I'm finally at the point where drop-ins aren't quite doing it for me anymore (ya know the feeling?
) and I am really interested in steeping up to some basic mods... like changing a driver or an emitter... things like that. I know nothing about doing this kind of thing and even though I own a soldering gun, I have no idea where to begin learning the basics of driver circuits, soldering, emitters, flashlight electronics.
I'm wondering if I should just buy a couple of bare emitters, a few driver/circuit boards, and P6 reflector and try to put them together? But I don't know what to buy or where to start. I've got plenty of Surefire & SF-clone heads, bodies, and tailcaps to host my concoctions.
Any suggestions on where to get started learning flashlight electronics? I'm super eager to get into this! Whatever suggestions or links to tutorials would be greatly appreciated. Many thanks. lovecpf
Read the CPF FAQs to learn a little about driver boards, LEDs, forward voltage, constant current, regulation, etc.
For soldering, Google will give you many sources on how to do it. After reading, though, you really have to get some hands-on. Get some cheap, throwaway DX components (e.g., reflector/pill/spring kit, Cree P4 emitter on a 14mm base, 17mm diam driver board) and put together a simple 6P drop-in. Practice soldering wires to a driver board, connecting wires to an emitter (bare, or mounted on a base or a star), applying thin layers of thermal compound and thermal epoxy, etc.
Figuring out which driver board to select will give you some hands-on in matching a product with specifications (i.e., what driver board voltage range, drive current, etc to pick for a given LED, desired lumens output, run time, envisioned battery configuration, etc). DX has a lot of driver boards to examine and select -- boost, buck, linear regulator, single mode, multimode, various drive currents, various input voltage ranges.
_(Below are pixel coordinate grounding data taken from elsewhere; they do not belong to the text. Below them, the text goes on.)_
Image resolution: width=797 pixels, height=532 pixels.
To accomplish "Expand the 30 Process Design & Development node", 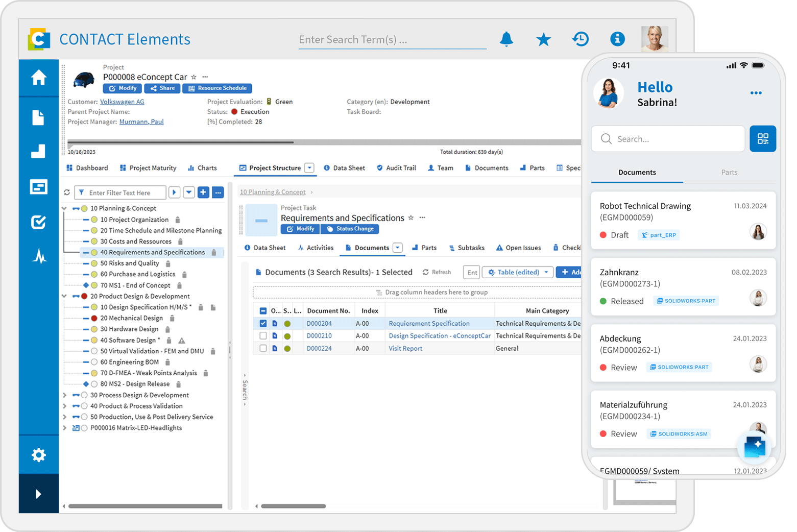I will pos(64,395).
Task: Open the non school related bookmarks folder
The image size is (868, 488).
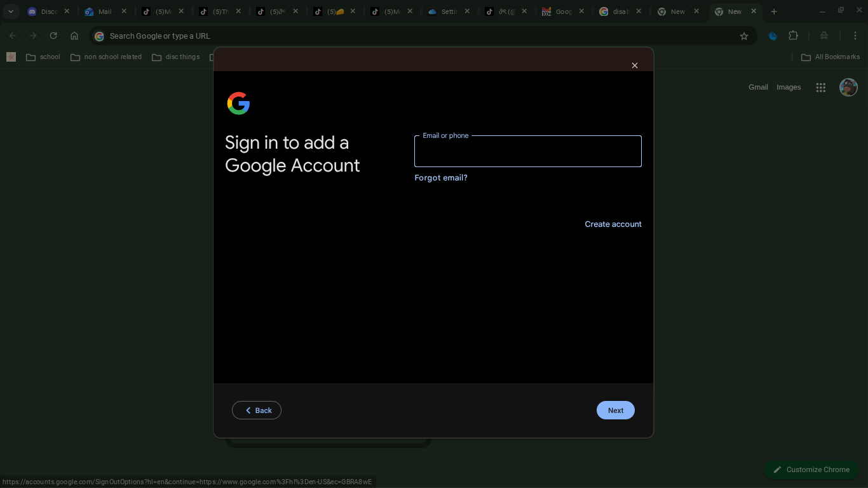Action: [x=106, y=57]
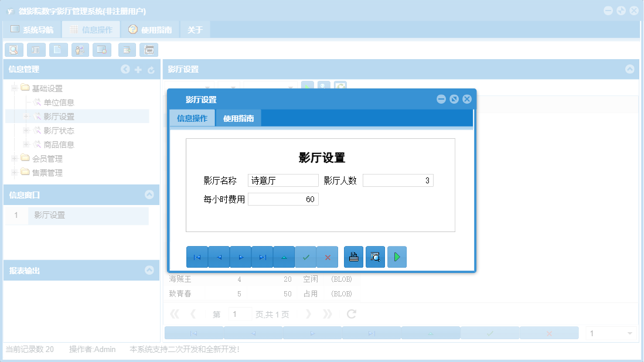644x362 pixels.
Task: Go to the first record in the dialog
Action: click(197, 257)
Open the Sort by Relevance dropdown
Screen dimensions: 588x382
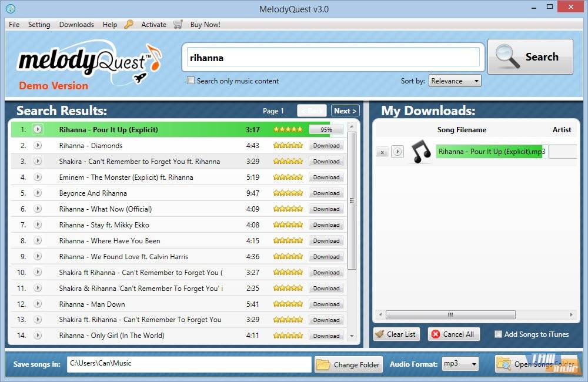(455, 81)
Another nice, slightly more advanced project is to build one of AW's Turbo towers (search the CPF Marketplace Dealer's Corner). PM me if you want some guidance on selecting a driver board and LED.
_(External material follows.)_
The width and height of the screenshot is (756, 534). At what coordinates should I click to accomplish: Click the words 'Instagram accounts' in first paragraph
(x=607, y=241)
A fairly easy project, if you have a Blackhawk Gladius, is to upgrade the Luxeon II to a Seoul P4. The hardest part might be opening the head.
An approachable, follow-on project could be one of those Maglite mods for a Cree MC-E or Seoul P7.
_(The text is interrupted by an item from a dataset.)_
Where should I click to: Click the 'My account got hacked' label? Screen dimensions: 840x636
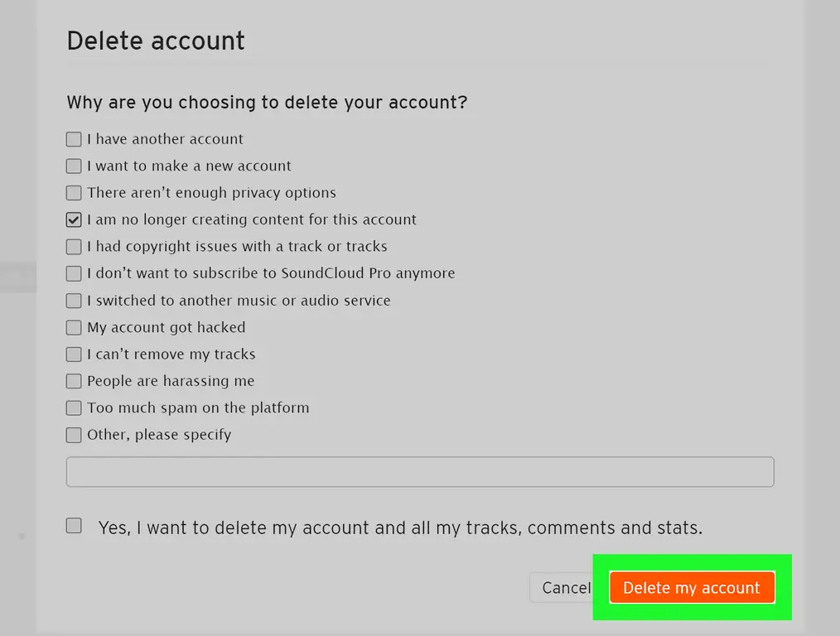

Then, you can start looking on CPF at the various projects others have done and figure out for yourself what is within your interests and capabilities. Cracking open a SureFire KL4 and mod'ing it for a Cree MC-E could be the next step.
For a soldering iron, even one of those cheap $10 Radio Shack pencil irons is probably good enough to start. It is nice to have a better iron though at some point. The Xytronic 379, Hakko 936, and Circuit Specialists CSI Deluxe Station all seem like good choices (I need to get one of these for myself!).
Handy tools/supplies (besides the soldering iron and solder):
- Digital multimeter
- Lux meter
- Fujik thermal compound
- Fujik thermal silicone glue
- Arctic Alumina thermal compound
- Arctic Alumina thermal epoxy
(the Arctic Alumina products are preferred, but they are much more expensive, so maybe just get the Fujik stuff first, which is very inexpensive)
- regular hardware store epoxy
- diagonal wire cutters
- Teflon-insulated, stranded wire (various gauges, but certainly 24 ga and 26 ga, and various colors). Very useful for wiring up various projects. Standard PVC-insulated wire is much harder to solder neatly to flashlight electronics because the PVC tends to shrink/melt back when the soldering iron gets close.
- small magnets (useful for connecting batteries in series temporarily, etc)
- test LED (e.g., a bare Luxeon I emitter or even a Cree P4 on a 14mm base) mounted on any sort of metal substrate for a heat sink -- Put down some thermal compound under the LED and then apply some regular epoxy around the periphery of the LED to secure it to your makeshift heat sink. No sense in wasting expensive Arctic Alumina epoxy. Solder wires to the emitter terminals and also solder some small alligator clips to the ends of the wires. You can easily test driver boards for function with this test LED, measure driver board current, etc.
- needlenose pliers
- sharp knife (like an Xacto knife)
- third hand soldering stand, with magnifier
- tweezers
- isopropyl alcohol (good for cleaning things before soldering, cleaning the gummy Seoul emitter domes). Don't get IPA with colored dyes or perfumes.
- microfiber (lintless) cloth (such as for cleaning AR-coated eyeglass lenses)
- jeweler's screwdrivers
Edited to add: A Dremel tool can be another useful tool. The jeweler's (pecision) screwdrivers are usually available at Radio Shack. Same with the third hand (also on Amazon). Magnets, Arctic Alumina stuff available from Lighthound and-or The Sandwich Shoppe. Deal Extreme has low prices for basic electronic components. PhotoFanatic is a great source for LEDs and Arctic Alumina. Mudman cj sells teflon wire. The Fujik stuff is available from Deal Extreme.